The above capture surely leads to this report:
“Japanese Camouflage Garment” from Tactical and Technical Trends, 14 Dec 1942, via Lone Sentry
The garment shown in the accompanying sketch was captured in the Solomons area. A number of similar garments were found packed in bales, and in at least one instance, one was found on a Japanese sniper shot out of a palm tree by U.S. Marines.
It is made from the shaggy, reddish-brown fiber that grows at the base of the fronds of the coconut palm tree. Sheets of this fiber are sewed together to form the garment.

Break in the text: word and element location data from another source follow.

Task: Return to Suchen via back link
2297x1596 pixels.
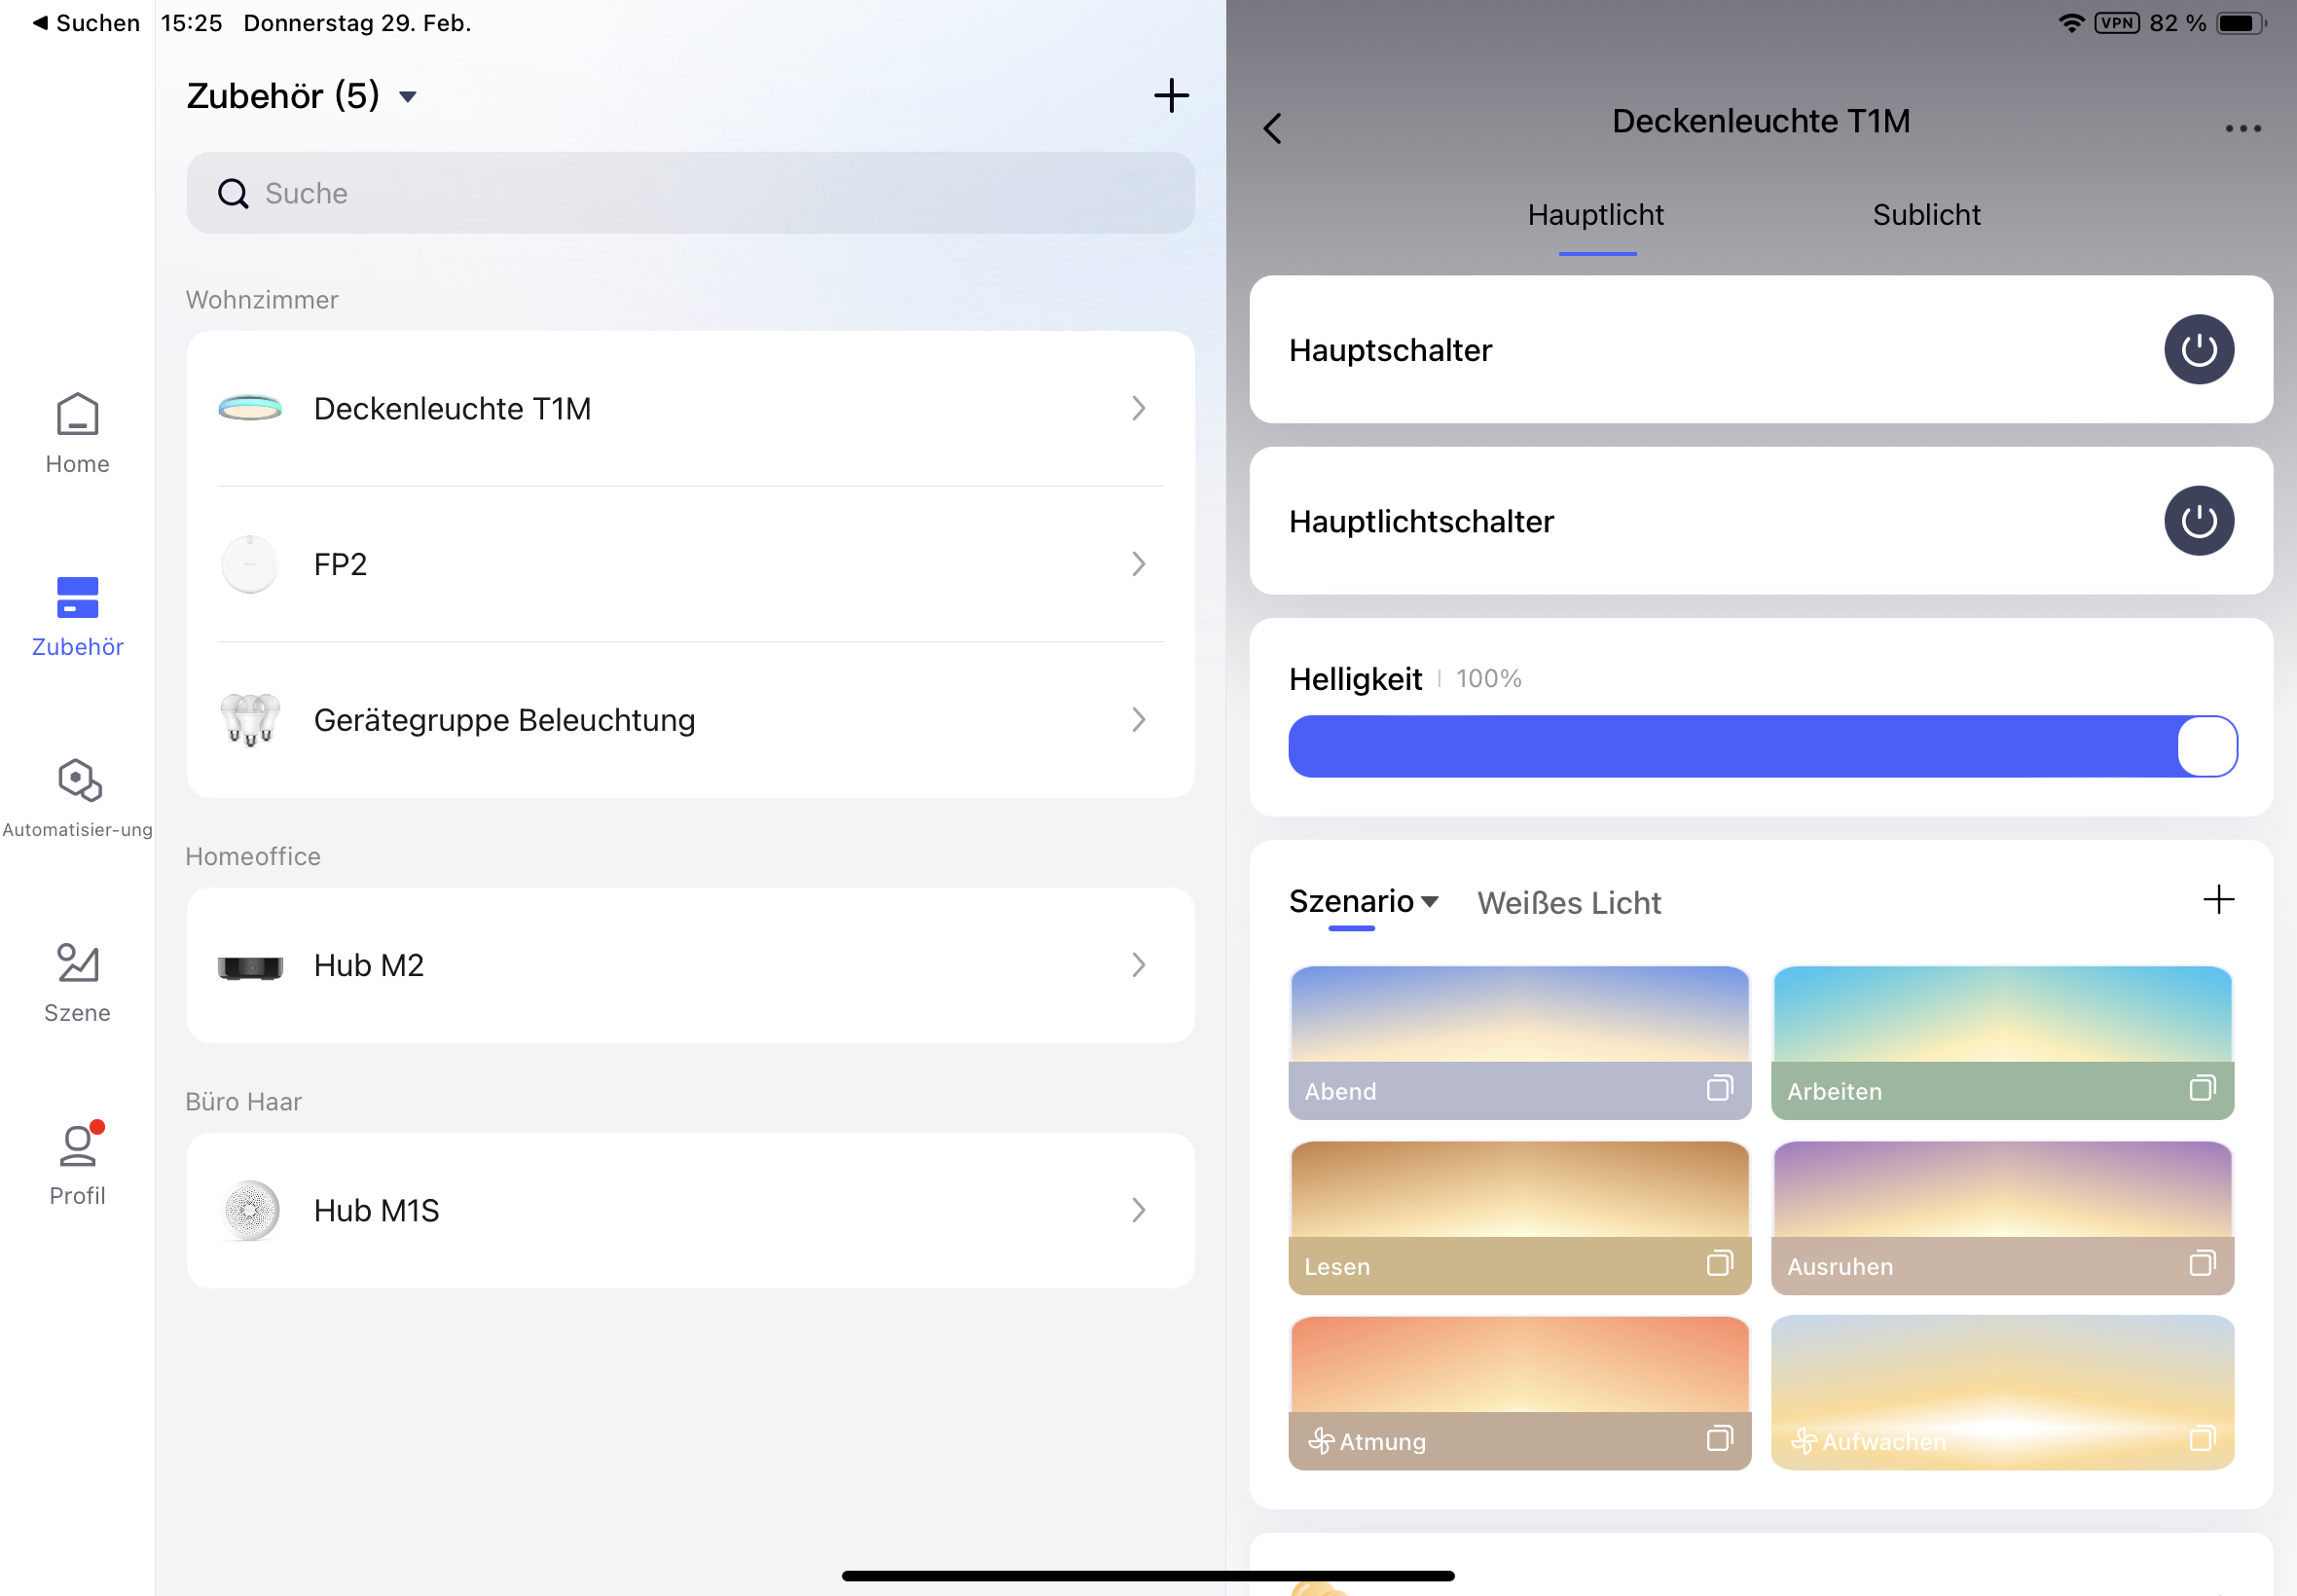Action: point(85,23)
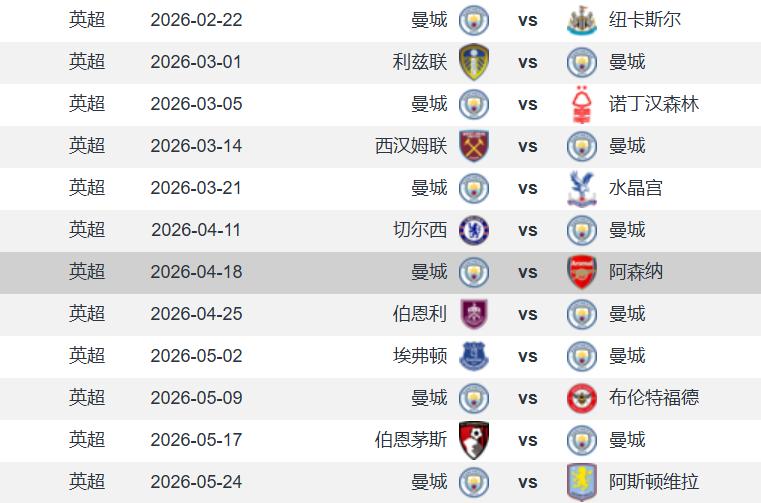Click the Aston Villa (阿斯顿维拉) crest
Screen dimensions: 761x503
point(581,481)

It can serve as a camouflage garment to be used in areas where there are quantities of coconut palms. It has been used by snipers strapped in among the fronds of palm trees, and it could also be used effectively on the ground under suitable color conditions.
Comment: This type of garment is widely used in Japan as a raincoat. Those made of coconut palm fiber are used by Japanese fishermen, while the Japanese farmer makes his with reeds or rushes.
Beyond that, the suit was published in YANK in 1943, as a reference moving forward for Japanese uniforms (look at the right-hand corner).